(A run of entries)
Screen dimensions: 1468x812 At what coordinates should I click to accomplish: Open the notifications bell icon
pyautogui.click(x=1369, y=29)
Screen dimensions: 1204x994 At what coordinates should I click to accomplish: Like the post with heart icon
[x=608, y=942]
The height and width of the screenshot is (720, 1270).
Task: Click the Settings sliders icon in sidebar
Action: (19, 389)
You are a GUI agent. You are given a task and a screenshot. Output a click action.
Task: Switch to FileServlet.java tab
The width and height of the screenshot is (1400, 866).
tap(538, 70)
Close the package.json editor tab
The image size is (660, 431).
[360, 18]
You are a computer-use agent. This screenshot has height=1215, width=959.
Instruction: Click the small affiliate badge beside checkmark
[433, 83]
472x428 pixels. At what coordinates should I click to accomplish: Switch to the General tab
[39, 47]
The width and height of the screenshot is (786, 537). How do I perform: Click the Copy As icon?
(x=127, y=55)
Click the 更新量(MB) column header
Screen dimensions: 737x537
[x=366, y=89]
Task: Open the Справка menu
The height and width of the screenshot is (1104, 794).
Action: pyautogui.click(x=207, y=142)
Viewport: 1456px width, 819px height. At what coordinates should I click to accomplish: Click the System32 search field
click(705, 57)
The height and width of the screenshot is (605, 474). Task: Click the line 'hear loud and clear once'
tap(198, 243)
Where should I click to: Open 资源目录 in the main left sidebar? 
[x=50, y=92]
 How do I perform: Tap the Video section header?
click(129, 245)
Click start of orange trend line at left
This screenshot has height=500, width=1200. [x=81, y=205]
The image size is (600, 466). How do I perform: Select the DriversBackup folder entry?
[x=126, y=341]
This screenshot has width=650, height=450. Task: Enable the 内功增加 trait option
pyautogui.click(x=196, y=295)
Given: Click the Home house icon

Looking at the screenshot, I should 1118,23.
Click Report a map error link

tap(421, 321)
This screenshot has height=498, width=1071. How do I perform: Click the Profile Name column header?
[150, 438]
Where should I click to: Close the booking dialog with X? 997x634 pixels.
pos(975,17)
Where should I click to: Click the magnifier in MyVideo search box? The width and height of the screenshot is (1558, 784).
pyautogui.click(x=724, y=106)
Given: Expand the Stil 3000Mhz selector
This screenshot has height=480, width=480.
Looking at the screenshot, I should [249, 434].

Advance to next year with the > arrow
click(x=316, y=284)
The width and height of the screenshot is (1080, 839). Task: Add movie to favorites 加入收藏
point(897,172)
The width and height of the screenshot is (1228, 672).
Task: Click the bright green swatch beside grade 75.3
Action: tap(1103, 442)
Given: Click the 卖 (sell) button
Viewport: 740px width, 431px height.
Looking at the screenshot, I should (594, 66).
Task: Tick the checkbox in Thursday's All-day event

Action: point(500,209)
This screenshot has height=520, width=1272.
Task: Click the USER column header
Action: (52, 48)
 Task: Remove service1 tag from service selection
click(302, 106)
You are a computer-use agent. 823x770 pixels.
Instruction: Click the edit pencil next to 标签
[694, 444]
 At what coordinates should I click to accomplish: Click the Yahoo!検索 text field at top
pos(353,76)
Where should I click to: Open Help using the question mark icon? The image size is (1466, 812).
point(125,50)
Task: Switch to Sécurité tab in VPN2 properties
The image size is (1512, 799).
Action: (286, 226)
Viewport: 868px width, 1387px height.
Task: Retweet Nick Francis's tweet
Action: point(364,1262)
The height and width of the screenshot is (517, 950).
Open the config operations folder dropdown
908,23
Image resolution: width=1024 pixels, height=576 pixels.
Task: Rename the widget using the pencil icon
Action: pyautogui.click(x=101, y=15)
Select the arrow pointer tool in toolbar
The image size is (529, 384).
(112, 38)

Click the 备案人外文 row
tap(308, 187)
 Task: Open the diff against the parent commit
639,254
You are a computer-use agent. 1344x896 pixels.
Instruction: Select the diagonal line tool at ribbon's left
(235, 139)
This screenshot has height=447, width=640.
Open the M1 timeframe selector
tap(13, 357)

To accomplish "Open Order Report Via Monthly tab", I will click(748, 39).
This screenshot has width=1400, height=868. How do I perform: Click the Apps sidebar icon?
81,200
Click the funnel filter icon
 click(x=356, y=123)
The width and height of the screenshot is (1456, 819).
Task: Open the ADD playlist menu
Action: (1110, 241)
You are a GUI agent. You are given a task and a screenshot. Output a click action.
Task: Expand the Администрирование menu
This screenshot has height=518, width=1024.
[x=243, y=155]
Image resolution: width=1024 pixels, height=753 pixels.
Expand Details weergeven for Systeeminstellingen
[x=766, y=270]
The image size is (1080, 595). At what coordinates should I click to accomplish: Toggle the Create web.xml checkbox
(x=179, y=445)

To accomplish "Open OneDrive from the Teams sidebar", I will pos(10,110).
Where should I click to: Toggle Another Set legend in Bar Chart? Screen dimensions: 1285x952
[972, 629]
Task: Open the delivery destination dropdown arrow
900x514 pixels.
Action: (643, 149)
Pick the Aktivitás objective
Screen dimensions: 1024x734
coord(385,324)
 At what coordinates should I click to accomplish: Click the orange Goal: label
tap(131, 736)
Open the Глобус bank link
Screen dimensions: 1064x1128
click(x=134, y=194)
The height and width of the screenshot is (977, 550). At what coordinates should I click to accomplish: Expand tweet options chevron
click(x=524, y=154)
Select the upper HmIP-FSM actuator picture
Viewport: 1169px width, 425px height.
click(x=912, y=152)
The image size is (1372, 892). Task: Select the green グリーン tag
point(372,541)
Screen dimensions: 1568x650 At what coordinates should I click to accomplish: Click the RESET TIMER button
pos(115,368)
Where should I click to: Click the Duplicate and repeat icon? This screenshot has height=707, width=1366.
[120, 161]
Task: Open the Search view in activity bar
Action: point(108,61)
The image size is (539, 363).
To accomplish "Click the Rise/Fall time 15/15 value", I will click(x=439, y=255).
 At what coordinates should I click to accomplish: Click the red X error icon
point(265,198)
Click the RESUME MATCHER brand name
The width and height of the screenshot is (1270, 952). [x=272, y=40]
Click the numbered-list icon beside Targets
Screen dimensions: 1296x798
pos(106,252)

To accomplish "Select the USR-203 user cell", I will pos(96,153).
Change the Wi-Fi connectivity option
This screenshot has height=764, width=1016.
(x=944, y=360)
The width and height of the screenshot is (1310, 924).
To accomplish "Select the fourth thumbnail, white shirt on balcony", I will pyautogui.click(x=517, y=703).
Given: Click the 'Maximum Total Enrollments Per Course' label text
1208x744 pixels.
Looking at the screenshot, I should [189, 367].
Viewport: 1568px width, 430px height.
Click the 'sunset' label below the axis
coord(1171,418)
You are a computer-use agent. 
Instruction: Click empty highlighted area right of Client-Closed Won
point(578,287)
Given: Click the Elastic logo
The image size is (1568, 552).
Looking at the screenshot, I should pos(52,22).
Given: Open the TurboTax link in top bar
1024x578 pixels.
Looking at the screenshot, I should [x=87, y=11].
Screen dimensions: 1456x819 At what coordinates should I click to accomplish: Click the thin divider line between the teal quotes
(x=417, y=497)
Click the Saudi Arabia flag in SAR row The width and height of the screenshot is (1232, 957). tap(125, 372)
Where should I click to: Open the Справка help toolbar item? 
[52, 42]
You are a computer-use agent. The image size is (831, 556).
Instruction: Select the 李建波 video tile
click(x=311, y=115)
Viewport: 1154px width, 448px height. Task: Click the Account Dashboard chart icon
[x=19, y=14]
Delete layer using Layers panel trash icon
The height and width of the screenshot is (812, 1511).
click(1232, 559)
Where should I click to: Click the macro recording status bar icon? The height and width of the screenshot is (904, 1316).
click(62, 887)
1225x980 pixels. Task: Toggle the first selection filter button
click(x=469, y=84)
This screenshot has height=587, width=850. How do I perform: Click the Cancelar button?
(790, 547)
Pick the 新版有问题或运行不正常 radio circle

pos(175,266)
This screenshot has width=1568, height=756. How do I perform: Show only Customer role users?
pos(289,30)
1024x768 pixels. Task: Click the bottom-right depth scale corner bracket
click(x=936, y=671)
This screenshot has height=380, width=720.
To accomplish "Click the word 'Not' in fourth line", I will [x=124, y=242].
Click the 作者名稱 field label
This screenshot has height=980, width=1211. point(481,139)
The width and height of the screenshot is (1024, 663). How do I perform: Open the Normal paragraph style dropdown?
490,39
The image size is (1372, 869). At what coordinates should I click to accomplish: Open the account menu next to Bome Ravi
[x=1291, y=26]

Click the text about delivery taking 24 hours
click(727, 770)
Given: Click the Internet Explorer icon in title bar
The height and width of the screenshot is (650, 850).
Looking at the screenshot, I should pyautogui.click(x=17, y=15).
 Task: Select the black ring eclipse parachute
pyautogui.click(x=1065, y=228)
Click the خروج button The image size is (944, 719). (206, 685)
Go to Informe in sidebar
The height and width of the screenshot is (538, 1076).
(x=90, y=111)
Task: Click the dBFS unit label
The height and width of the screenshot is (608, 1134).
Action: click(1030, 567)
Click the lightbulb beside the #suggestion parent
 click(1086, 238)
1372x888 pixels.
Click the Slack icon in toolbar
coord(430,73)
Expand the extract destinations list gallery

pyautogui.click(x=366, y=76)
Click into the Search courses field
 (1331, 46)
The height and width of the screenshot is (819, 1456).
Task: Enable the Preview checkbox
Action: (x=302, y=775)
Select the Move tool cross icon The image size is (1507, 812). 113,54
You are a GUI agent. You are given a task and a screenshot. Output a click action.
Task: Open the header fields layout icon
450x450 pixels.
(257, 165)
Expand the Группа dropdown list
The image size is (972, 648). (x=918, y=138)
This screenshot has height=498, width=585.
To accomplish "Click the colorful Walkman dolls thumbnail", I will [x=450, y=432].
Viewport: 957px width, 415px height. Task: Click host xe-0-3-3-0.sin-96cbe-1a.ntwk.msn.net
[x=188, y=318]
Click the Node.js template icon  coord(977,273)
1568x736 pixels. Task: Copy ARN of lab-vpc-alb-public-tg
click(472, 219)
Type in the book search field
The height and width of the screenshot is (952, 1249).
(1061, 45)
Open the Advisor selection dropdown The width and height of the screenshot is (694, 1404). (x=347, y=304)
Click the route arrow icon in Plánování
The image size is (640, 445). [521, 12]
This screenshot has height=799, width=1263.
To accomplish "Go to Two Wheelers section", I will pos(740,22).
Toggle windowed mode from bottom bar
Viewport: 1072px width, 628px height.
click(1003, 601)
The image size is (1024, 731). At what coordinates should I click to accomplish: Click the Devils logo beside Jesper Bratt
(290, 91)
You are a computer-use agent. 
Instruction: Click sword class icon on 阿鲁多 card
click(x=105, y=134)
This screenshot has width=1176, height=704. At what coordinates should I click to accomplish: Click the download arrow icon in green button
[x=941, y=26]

## [Exercise brief]
Rewrite the lines from the one containing "Click the Node.js" through the one containing "The image size is (640, 445). [521, 12]", replacing "route arrow" with "navigation arrow" and keeping everything else unchanged.

## [Worked answer]
Click the Node.js template icon  coord(977,273)
1568x736 pixels. Task: Copy ARN of lab-vpc-alb-public-tg
click(472, 219)
Type in the book search field
The height and width of the screenshot is (952, 1249).
(1061, 45)
Open the Advisor selection dropdown The width and height of the screenshot is (694, 1404). (x=347, y=304)
Click the navigation arrow icon in Plánování
The image size is (640, 445). [521, 12]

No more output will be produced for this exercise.